Almond Butter Coconut Sweet Potato Curry Vegan Baked Samosa Recipe
Sweet Potato Almond Coconut Curry
1 sweet potato, cubed into bite-sized pieces
1/4 onion, chopped
3 garlic cloves
olive oil
smoked paprika or chipotle pepper or chili powder

1/4 cup smooth almond butter
1/4 cup coconut milk (lowfat is fine)
2 tbsp. gluten free broth made from 1/2 veg bullion cube and 1/2 cup water (double strength)
1 tbsp. agave nectar or your favorite liquid sweetener
juice from 1/2 small lime

2 tsp. olive oil
3/4 medium onion, diced
1 cup crimini mushrooms, chopped
greens of your choice (I used 1/4 of abunch of chard, stemmed and julienned)

generous sprinkling of garam masala- 1/4 tsp or more (blend yourself or purchase from Penzey’s Spices)
salt IF needed (taste)
additional smoked paprika, chipotle pepper or chili powder to taste

1/2 small lime, cut into small wedges

Optional: fresh julienned cilantro to add to dish at end or to layer on pastry or rice

Favorite gluten-free pastry OR the following pastry mix OR serve on rice
Pastry Mix:
1 1/4 cup Brown Rice Flour Mix
1/4 tsp. salt
1 tsp. xanthan gum
1 tsp. vinegar (optional- I would leave out next time)
1/3 cup shortening
4 tbsp. cold water

Preheat oven to 375F. Throw sweet potato, onion, and garlic on a baking sheet and drizzle with a little olive oil and sprinkle with “red” spice of choice. Bake for about 20 minutes and then turn sweet potatoes and bake another 20 minutes.
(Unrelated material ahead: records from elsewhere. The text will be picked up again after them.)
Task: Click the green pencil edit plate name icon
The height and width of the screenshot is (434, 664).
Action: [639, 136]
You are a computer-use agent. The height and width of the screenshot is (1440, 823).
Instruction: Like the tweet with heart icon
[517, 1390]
Whisk sauce ingredients together in a small bowl.

Meanwhile heat nonstick frypan or cast iron skillet on medium and add your oil. When it is warm, add your diced onion and mushrooms. As mushrooms release their liquid and become soft, add your greens and pour the almond butter coconut sauce into the pan on top of them. Combine ingredients thoroughly and season with garam masala, salt, and more of your chosen “red” spice. Let sauce thicken and then take off burner.
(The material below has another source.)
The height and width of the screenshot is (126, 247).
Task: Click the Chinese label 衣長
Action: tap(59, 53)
Add lime wedges for garnish and flavor. If you will be using in a pastry, add the juice and remove the wedges. You can fold in fresh cilantro and/or sprinkle it on rice or pastry if you will be serving the curry accordingly.

To make pastry (optional) combine pastry ingredients, form into 2 balls and chill for 30 minutes in the refrigerator. Preheat oven to 375F. Place one ball in a large, gallon, freezer quality ziploc bag and roll it out inside the bag to your preferred thickness. If there is too much pastry for the bag, take some out and roll it later. Cut the edges of the bag when it has been rolled out and use it in mini tart pans, to line muffin tins, or even for a shaped pastry although I found it prone to cracking and not well suited for this application. I recommend using it for mini savory pie crusts.
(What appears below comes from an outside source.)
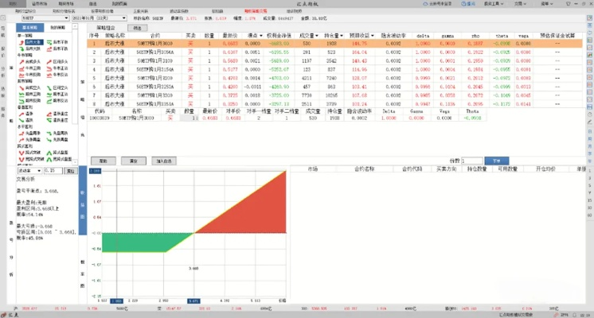The height and width of the screenshot is (318, 594).
Task: Click the volatility value input field
Action: tap(53, 170)
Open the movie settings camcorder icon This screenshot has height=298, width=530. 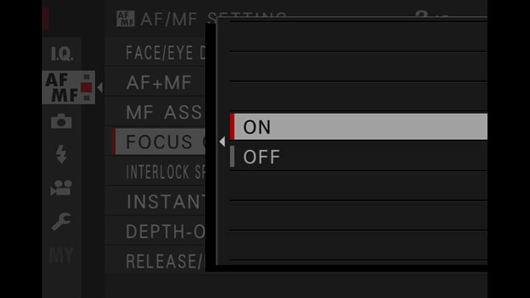click(x=61, y=188)

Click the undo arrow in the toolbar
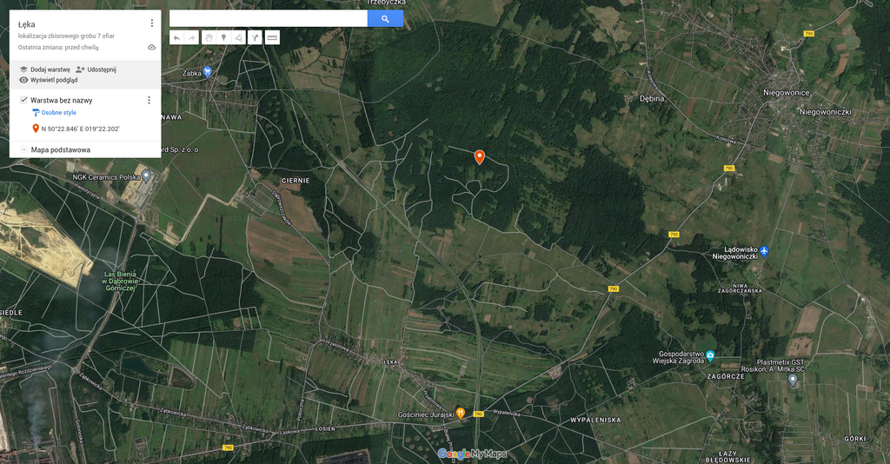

Once you have lined your tart pans with dough, sprinkle them with freshly chopped cilantro and drizzle a little olive oil on them. Then you can fill the crust with your sweet potato curry and bake until golden brown. (Start checking at 15 minutes.)

*For an example of a brown rice flour GF mix, Rebecca Reillys GF flour mix uses 2 cups brown rice flour, 2/3 cup potato starch, and 1/3 cup tapioca starch mixed together.